What the task requires —
Copy out every line in the records below that contains the string "agent". Case counts.
++++ Information supplied ++++
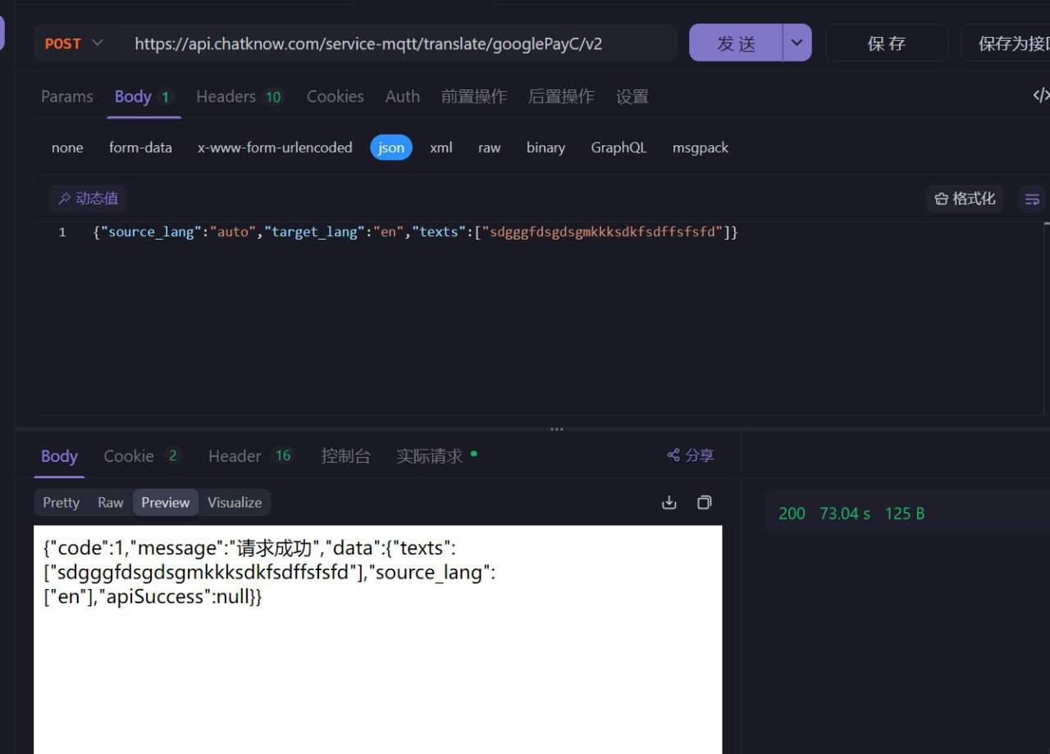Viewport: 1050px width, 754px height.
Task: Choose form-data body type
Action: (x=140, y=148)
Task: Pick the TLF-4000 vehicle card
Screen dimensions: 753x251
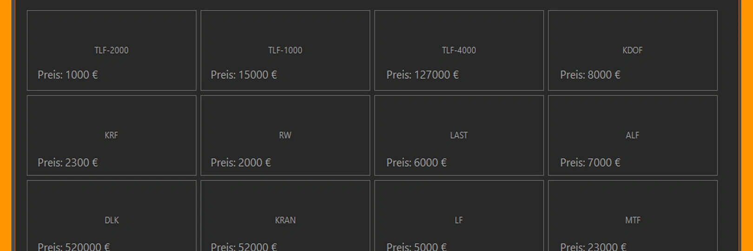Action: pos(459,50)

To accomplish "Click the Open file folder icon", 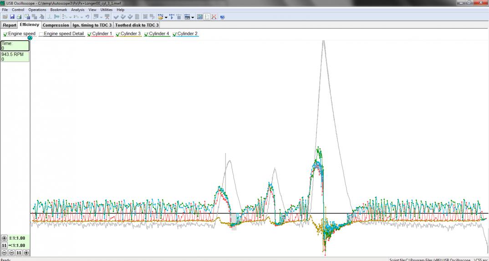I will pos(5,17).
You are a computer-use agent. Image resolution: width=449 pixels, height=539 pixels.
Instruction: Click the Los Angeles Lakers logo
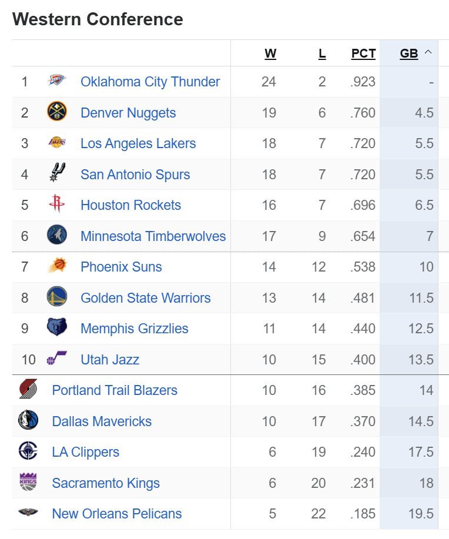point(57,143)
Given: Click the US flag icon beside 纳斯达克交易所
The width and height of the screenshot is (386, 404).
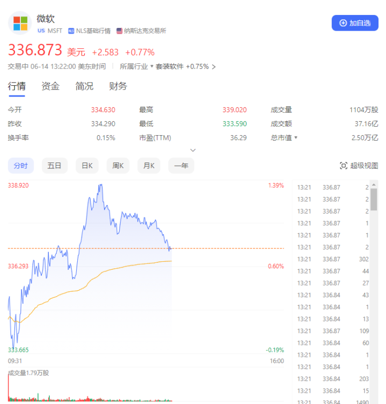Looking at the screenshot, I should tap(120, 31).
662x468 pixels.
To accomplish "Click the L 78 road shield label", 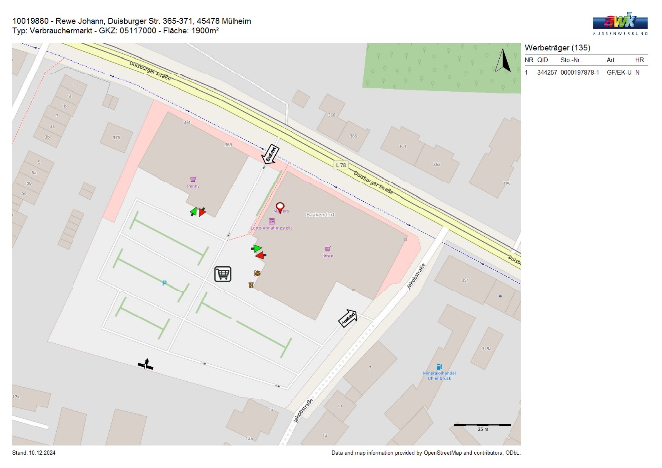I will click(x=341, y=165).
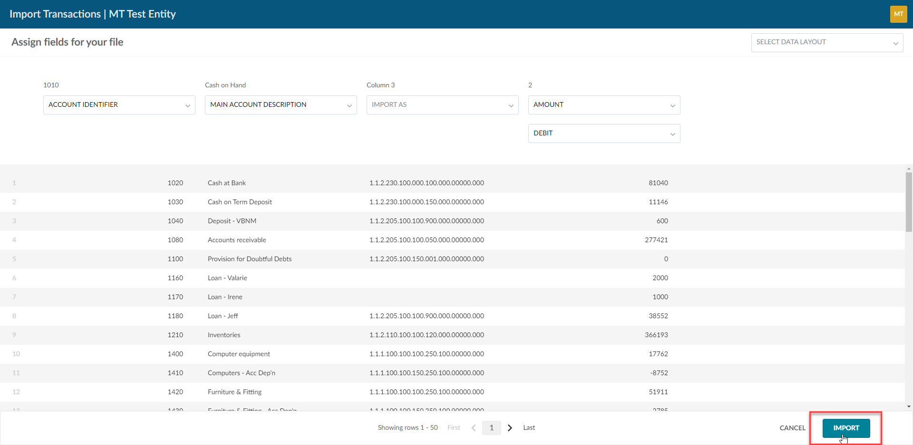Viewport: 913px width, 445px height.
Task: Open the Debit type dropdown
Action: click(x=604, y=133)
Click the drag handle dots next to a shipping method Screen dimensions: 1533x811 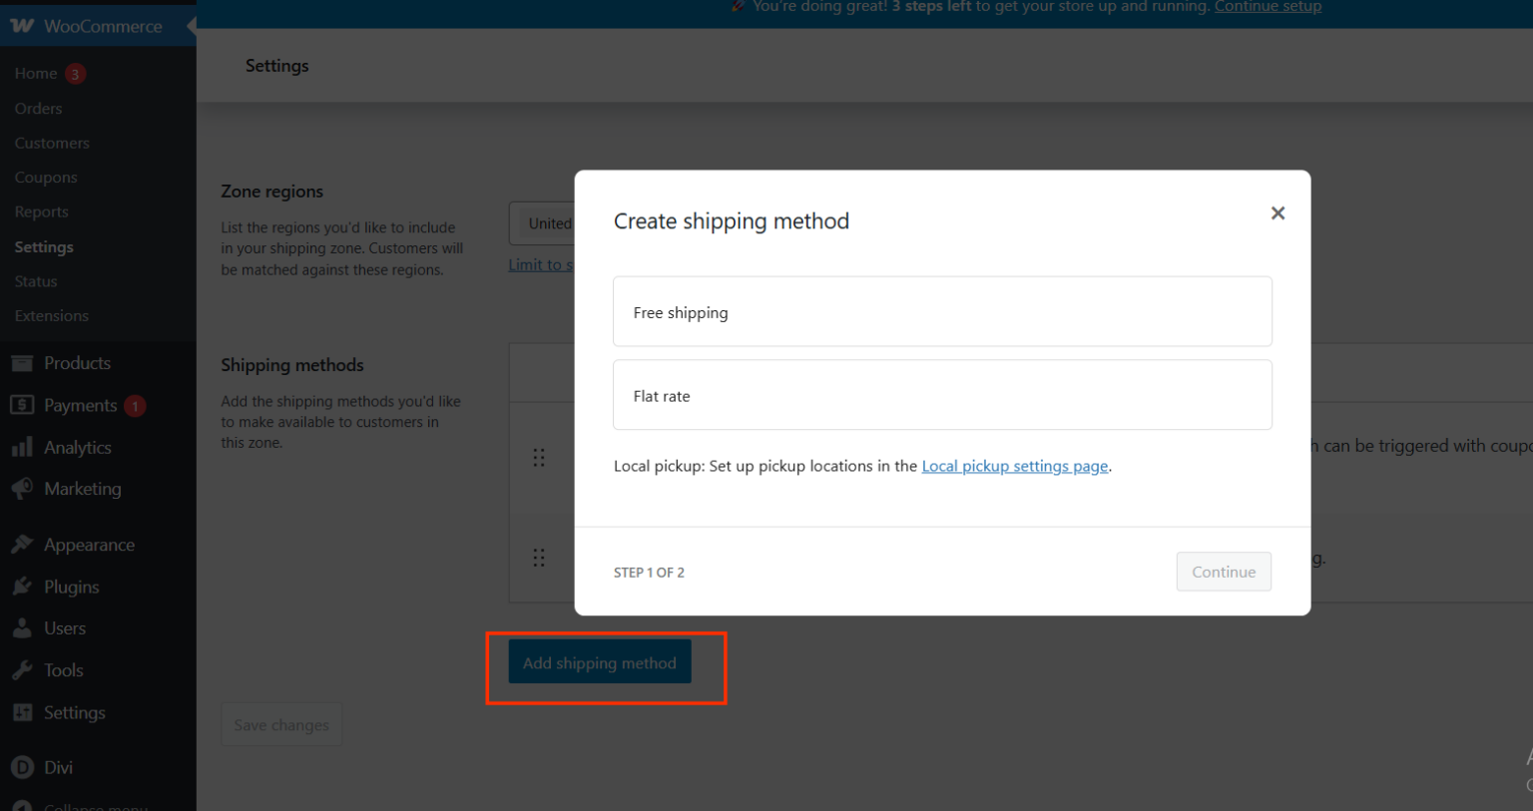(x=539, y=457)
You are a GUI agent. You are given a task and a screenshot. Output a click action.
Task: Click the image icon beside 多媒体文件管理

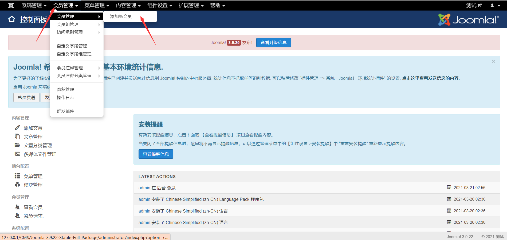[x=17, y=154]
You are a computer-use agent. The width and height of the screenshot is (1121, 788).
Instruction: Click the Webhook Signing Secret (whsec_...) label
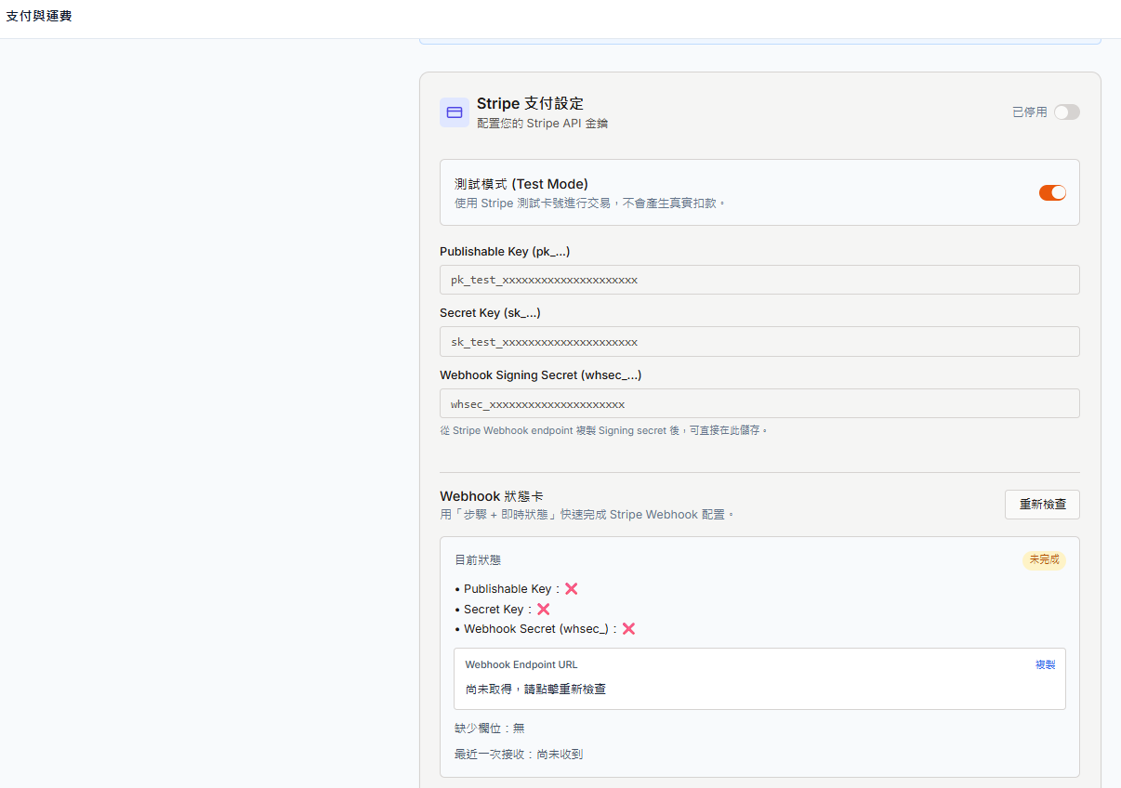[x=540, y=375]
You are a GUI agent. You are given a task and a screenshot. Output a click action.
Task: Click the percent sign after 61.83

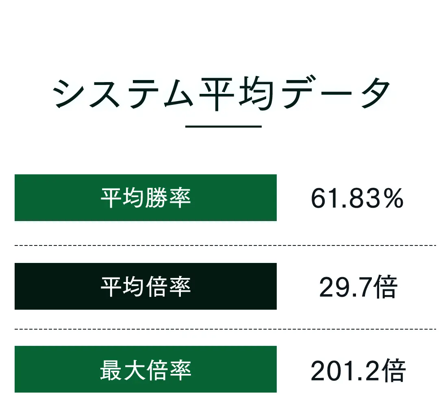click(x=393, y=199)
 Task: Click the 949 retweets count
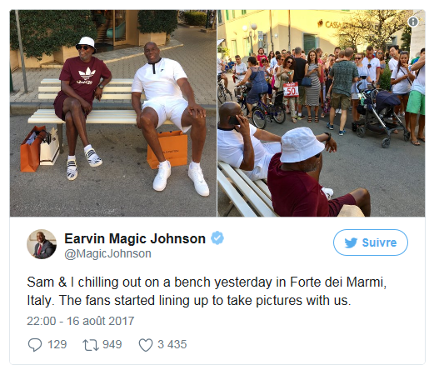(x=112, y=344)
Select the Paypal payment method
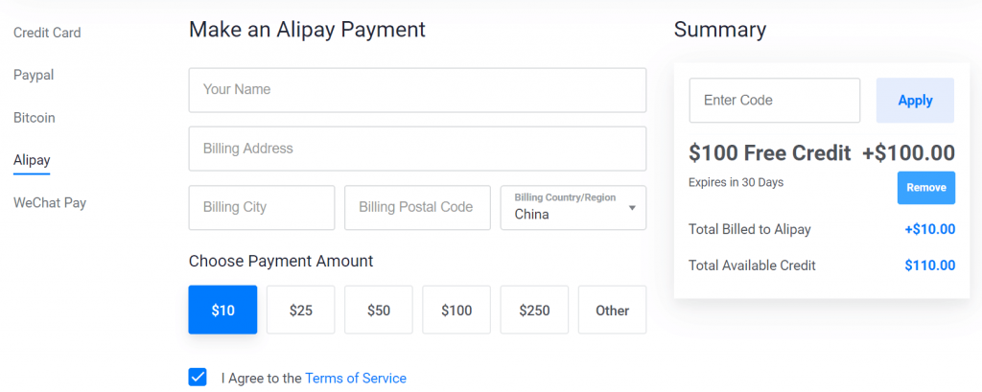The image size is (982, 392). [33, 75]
++++
Solution to this problem —
You are a computer-use agent. Image resolution: width=449 pixels, height=539 pixels.
You are a GUI agent. You are given a task and a screenshot. Output a click action.
You are a computer-use agent. The width and height of the screenshot is (1121, 788).
You are a GUI agent. You are given a task and a screenshot. Output a click action.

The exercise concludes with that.